THE AUTOMATION OF THE PROCESS OF LAND AREA CHANGE DETECTION IN PERMANENT MONITORING SYSTEMS

L. V. Areshkina, L. A. Belazerskii, and N. Oreshkin

Keywords: Land area, Difference image, Space imagery, Change detection

Abstract. A new automation process for change detection of land area is proposed. The method is based on the use of multitemporal satellite images and their histograms. The proposed discrete representation of land area in small image fragments makes it possible to detect changes automatically within each fragment. This method provides improvements of change detection accuracy and simplifies the software realization by unifying recursively performed processing. In this article the method of difference images and its adaptation for automatic applications is also analysed.

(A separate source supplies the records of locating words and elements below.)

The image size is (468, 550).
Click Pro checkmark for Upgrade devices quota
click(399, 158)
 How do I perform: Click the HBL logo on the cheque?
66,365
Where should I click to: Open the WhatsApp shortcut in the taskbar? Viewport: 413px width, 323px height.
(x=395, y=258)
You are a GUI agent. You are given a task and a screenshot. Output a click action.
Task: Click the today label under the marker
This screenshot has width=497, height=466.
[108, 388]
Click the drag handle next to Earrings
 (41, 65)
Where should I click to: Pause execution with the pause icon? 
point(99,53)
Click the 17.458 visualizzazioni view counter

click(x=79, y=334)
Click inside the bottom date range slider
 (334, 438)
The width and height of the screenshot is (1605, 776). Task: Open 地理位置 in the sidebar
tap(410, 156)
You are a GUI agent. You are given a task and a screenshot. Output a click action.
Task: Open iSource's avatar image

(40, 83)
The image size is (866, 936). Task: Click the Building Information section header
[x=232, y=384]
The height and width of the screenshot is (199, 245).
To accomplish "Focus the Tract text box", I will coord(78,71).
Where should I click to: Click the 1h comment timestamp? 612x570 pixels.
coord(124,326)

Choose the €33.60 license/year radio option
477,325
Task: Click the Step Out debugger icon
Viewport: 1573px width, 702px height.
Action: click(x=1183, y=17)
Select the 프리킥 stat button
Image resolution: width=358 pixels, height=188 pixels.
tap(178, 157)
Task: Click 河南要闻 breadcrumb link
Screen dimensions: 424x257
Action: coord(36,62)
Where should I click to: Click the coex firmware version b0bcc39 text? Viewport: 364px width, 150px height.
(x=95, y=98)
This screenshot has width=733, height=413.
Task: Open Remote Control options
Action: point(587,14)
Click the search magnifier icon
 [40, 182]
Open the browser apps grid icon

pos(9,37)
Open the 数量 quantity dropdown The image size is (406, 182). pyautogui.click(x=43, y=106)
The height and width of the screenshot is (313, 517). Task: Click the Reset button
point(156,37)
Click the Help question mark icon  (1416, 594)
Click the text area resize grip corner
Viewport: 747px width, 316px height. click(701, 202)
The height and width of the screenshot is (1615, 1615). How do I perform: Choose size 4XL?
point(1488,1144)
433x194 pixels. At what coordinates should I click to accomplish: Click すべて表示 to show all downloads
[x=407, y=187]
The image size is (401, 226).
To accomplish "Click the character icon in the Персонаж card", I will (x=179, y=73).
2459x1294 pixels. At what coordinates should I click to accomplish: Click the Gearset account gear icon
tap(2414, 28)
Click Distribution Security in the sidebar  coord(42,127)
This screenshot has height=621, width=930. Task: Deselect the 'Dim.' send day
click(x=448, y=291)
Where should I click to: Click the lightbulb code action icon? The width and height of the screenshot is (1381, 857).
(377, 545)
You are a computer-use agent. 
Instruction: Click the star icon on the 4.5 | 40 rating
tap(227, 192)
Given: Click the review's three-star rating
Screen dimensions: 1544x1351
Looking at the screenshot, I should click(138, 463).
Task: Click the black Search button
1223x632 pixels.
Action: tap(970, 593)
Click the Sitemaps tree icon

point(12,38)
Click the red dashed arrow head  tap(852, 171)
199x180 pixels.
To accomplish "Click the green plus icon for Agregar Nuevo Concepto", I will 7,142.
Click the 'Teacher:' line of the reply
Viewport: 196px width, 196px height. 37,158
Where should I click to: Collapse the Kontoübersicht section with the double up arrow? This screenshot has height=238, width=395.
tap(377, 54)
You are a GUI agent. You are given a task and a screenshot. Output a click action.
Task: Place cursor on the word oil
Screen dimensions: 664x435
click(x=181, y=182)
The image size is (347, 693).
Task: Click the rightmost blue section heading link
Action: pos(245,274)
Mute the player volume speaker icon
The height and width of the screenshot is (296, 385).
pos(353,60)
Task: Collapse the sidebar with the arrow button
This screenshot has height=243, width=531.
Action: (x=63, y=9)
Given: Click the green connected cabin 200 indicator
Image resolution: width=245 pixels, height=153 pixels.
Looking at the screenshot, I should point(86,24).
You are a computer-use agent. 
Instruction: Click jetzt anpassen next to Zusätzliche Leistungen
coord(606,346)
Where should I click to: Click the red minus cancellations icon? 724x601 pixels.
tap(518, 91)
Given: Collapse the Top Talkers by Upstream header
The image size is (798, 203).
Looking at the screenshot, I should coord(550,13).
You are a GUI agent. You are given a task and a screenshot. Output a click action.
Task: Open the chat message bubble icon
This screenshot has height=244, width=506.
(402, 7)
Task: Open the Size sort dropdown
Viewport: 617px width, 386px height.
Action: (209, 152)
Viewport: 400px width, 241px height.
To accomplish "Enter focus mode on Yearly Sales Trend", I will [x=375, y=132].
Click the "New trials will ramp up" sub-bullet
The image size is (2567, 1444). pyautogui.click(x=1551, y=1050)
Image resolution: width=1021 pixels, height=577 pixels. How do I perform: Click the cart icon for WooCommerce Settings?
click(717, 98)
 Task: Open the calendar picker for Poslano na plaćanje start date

In particular, a complementary pair of images is proposed as the main presentation of a difference image which allows automatic separation of the changes of ground objects without loss or distortion. The use of the histograms obtained by variations of image brightness (increasing and decreasing) provides opportunities for the assessment and experimental verification of existing approaches in the selection of automatic detection thresholds. The assessment of the implementations of the algorithms of Kittler, Kapur, Otsu, and the method of mean risk minimum demonstrate the instability of their solutions, wide variance in of results, as well as inconsistencies with the visual approaches to the selection of the binarization thresholds. A new algorithm for the automatic detection and analysis of the brightness changes of land areas is proposed. As a result, the automation of detection of each brightness change of a given land area is achieved in all available spectral channels of satellite imagery.